*AIM OF THE TASK:*
Every line in the data below that has the word "gear" should be returned.

*DATASET RECORDS:*

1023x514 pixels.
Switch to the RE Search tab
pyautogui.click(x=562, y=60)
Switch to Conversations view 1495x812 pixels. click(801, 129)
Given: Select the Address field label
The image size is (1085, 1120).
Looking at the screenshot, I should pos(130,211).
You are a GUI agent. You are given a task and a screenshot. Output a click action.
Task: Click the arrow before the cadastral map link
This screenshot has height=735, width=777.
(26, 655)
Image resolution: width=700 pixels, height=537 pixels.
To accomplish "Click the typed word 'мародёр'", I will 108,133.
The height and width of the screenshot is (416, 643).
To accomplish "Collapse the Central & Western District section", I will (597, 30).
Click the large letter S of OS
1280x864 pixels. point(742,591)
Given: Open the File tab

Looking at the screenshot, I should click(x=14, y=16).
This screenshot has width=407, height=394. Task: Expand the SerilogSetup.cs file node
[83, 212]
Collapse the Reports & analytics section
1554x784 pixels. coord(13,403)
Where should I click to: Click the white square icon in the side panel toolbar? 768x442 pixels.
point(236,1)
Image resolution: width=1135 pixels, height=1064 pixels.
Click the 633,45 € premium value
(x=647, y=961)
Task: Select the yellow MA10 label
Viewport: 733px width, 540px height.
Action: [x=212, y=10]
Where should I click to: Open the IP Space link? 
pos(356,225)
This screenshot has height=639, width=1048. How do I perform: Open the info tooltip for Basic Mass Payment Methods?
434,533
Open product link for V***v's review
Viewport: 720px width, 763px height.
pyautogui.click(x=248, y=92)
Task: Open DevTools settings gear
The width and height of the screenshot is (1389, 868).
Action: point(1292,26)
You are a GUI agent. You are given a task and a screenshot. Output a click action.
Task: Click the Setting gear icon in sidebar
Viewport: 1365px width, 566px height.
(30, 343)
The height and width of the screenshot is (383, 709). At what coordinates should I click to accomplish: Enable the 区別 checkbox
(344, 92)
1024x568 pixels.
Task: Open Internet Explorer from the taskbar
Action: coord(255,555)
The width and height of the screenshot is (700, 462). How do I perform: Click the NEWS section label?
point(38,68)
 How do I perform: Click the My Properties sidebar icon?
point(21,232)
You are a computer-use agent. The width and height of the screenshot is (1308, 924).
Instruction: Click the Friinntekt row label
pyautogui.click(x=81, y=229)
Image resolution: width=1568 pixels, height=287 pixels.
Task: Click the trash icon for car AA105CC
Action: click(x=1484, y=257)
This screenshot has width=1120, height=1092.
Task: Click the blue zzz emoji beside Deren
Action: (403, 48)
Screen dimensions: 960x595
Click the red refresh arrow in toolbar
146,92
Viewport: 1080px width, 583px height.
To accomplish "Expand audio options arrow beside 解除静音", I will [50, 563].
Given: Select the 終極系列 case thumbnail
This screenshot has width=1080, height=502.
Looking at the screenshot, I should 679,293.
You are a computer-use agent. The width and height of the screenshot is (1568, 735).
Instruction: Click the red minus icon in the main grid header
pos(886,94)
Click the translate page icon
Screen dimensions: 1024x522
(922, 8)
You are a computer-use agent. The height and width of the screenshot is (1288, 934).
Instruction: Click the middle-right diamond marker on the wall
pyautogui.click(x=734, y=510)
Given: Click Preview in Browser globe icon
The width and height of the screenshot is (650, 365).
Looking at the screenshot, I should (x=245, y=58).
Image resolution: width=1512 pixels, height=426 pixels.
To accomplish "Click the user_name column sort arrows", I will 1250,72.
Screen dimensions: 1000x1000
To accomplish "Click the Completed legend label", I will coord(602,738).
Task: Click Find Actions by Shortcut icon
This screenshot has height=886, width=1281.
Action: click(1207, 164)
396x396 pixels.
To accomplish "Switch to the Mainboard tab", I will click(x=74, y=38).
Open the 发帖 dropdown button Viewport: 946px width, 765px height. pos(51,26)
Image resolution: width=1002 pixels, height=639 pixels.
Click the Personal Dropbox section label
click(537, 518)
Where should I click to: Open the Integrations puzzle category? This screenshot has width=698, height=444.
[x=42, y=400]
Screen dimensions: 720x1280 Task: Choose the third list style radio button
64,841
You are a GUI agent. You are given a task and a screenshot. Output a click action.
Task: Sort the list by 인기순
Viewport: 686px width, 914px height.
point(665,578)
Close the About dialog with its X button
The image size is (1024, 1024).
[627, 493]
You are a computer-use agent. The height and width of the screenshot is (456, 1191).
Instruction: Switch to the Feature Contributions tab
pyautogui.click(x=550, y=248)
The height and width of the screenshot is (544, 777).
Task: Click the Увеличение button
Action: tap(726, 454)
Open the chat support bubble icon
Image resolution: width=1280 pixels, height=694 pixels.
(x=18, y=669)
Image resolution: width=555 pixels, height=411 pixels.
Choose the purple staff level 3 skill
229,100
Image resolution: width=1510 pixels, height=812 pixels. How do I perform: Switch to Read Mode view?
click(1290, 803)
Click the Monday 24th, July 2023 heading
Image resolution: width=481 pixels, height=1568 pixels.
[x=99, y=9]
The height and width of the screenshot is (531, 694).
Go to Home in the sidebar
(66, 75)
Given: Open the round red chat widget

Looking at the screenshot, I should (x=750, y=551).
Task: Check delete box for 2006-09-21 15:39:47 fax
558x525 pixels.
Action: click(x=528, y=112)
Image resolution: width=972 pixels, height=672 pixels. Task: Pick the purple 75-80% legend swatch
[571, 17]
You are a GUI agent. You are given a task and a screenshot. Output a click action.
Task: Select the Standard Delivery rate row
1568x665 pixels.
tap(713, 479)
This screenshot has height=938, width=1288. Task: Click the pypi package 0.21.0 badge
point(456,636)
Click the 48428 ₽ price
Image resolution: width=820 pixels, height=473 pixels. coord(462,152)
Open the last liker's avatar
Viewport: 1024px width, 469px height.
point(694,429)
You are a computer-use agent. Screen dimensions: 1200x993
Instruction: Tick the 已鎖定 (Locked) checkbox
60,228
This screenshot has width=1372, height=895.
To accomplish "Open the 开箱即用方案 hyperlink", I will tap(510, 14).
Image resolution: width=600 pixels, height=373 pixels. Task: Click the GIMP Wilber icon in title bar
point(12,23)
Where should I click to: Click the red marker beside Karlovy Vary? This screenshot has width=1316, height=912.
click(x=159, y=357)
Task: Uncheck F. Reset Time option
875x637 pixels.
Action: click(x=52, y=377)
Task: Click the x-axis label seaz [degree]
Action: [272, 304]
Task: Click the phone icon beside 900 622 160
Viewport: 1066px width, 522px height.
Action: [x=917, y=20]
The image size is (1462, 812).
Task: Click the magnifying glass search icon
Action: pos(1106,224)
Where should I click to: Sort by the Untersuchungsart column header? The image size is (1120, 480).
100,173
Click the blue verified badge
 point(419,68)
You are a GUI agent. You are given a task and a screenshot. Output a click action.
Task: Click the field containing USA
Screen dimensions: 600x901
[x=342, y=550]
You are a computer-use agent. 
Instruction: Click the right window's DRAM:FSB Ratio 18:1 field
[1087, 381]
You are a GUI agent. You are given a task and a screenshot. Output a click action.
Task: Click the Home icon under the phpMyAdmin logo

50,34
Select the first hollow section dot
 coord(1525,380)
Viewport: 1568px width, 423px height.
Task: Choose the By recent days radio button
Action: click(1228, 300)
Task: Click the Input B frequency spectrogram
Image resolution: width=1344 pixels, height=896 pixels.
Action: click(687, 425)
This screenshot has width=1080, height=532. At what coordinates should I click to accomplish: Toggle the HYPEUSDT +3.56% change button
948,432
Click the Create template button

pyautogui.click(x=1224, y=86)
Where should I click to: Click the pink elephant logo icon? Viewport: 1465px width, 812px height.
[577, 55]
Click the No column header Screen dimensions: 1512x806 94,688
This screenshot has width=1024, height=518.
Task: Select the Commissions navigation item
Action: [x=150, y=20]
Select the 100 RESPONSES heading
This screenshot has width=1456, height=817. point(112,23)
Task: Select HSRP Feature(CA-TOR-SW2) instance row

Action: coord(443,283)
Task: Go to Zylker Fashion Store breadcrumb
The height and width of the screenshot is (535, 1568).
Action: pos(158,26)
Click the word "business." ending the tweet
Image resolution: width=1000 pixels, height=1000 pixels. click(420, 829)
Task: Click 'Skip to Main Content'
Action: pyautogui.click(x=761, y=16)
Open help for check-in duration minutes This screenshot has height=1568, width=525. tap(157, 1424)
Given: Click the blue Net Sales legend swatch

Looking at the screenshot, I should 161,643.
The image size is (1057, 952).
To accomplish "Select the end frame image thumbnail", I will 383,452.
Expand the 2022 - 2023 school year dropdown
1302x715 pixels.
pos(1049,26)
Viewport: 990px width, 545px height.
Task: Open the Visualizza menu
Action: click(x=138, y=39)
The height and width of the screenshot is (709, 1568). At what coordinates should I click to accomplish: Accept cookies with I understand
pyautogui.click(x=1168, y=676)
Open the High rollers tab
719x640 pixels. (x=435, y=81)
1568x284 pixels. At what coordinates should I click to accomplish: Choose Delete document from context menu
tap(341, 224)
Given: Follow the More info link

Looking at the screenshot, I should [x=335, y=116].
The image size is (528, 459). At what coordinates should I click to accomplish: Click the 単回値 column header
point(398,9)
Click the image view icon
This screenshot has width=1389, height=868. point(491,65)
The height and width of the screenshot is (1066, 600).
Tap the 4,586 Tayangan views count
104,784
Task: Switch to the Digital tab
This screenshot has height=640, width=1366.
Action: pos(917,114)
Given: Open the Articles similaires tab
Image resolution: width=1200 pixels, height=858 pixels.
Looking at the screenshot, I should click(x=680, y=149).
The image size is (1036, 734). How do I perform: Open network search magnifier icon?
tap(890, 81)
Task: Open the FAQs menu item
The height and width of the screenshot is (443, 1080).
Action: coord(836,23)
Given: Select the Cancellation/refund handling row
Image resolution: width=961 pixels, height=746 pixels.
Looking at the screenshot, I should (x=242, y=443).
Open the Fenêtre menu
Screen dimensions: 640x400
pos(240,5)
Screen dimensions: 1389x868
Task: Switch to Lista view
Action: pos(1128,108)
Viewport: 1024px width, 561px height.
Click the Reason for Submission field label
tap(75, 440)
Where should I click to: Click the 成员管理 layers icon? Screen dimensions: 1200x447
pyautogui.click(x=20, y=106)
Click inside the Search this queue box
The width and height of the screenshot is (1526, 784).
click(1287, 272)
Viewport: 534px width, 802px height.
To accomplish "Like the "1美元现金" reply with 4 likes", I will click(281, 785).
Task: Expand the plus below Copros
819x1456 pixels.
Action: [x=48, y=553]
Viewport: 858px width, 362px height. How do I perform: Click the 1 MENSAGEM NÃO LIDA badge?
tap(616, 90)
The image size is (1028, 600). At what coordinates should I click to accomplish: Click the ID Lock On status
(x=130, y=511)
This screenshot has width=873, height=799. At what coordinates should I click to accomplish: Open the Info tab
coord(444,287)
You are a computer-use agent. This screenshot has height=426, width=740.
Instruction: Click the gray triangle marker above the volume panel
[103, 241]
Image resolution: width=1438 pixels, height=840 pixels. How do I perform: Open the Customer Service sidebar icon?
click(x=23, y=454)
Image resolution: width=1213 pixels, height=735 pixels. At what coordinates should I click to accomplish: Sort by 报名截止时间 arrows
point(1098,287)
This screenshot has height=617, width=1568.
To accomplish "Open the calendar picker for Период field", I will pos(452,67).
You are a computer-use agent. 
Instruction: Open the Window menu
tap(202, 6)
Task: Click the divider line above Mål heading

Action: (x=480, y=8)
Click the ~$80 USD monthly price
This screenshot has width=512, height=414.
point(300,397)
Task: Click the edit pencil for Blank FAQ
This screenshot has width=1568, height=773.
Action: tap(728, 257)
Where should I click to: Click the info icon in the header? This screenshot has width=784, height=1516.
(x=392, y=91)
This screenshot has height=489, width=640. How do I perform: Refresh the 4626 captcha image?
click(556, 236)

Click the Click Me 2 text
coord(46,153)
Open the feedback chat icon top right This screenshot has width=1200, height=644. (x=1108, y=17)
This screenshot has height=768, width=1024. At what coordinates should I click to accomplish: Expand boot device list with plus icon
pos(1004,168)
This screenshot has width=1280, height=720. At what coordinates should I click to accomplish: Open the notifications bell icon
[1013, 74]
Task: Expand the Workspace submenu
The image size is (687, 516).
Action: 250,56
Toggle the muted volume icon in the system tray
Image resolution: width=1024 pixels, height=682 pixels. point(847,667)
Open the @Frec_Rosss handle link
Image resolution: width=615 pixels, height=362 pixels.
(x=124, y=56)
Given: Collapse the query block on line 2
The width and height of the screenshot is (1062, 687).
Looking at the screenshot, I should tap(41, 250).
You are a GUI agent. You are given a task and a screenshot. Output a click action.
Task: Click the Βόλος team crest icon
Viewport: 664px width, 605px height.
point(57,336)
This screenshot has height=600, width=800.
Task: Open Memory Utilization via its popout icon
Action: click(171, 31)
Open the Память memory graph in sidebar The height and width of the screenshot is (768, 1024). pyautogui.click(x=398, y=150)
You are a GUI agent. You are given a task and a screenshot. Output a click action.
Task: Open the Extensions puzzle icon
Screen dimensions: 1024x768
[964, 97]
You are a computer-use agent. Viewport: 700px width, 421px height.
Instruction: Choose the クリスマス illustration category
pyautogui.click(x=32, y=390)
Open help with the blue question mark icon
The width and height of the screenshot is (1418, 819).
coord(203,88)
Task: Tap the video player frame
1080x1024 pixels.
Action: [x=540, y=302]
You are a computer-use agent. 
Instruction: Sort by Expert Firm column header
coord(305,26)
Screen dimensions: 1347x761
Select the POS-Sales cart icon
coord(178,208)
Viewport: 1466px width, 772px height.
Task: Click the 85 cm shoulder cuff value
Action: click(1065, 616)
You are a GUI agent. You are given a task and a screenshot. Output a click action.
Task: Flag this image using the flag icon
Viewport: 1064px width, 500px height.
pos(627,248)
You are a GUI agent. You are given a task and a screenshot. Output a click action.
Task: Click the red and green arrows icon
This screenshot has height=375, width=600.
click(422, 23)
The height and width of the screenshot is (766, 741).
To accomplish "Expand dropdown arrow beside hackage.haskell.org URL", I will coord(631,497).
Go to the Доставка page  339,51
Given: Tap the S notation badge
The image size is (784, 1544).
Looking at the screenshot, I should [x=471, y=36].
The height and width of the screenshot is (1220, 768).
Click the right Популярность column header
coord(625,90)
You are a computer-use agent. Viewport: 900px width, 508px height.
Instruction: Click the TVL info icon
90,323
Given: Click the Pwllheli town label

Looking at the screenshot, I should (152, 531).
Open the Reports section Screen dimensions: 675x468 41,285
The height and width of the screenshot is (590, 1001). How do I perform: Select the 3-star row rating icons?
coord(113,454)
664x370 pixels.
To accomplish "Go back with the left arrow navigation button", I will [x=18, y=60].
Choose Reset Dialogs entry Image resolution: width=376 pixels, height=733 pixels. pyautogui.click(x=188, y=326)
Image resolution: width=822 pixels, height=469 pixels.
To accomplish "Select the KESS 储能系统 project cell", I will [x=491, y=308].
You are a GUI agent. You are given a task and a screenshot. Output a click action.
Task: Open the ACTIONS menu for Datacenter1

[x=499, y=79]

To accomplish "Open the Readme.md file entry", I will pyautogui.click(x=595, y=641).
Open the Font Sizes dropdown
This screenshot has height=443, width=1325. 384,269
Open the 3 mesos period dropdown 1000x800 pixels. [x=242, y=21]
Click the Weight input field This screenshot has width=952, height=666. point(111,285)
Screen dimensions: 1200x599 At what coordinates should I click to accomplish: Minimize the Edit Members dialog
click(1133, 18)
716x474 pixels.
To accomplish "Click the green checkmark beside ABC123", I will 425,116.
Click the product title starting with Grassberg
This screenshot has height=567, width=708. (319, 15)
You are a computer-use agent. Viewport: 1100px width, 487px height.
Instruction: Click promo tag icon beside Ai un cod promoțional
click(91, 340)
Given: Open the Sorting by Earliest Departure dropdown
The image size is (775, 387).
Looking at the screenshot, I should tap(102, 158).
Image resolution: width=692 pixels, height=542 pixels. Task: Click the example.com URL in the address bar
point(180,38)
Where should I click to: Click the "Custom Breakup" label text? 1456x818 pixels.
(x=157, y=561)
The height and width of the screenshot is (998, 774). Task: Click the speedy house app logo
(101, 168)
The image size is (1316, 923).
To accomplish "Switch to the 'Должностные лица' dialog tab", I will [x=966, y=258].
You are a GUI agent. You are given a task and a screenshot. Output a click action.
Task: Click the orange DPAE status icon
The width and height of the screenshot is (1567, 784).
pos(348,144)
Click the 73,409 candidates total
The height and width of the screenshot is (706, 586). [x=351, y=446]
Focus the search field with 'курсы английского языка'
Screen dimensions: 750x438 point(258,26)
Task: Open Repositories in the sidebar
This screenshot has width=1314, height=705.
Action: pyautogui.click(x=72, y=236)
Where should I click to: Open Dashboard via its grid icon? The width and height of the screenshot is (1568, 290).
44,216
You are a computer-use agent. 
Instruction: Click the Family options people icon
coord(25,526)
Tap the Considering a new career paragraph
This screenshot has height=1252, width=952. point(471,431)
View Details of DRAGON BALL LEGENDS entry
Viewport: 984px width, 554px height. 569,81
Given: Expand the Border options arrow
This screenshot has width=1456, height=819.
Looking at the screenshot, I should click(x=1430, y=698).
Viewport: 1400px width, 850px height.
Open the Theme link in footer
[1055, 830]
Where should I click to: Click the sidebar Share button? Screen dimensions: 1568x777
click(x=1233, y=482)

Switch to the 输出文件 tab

*REPLY TO THE TASK:*
Task: Open DevTools settings gear
Task: Click the Setting gear icon in sidebar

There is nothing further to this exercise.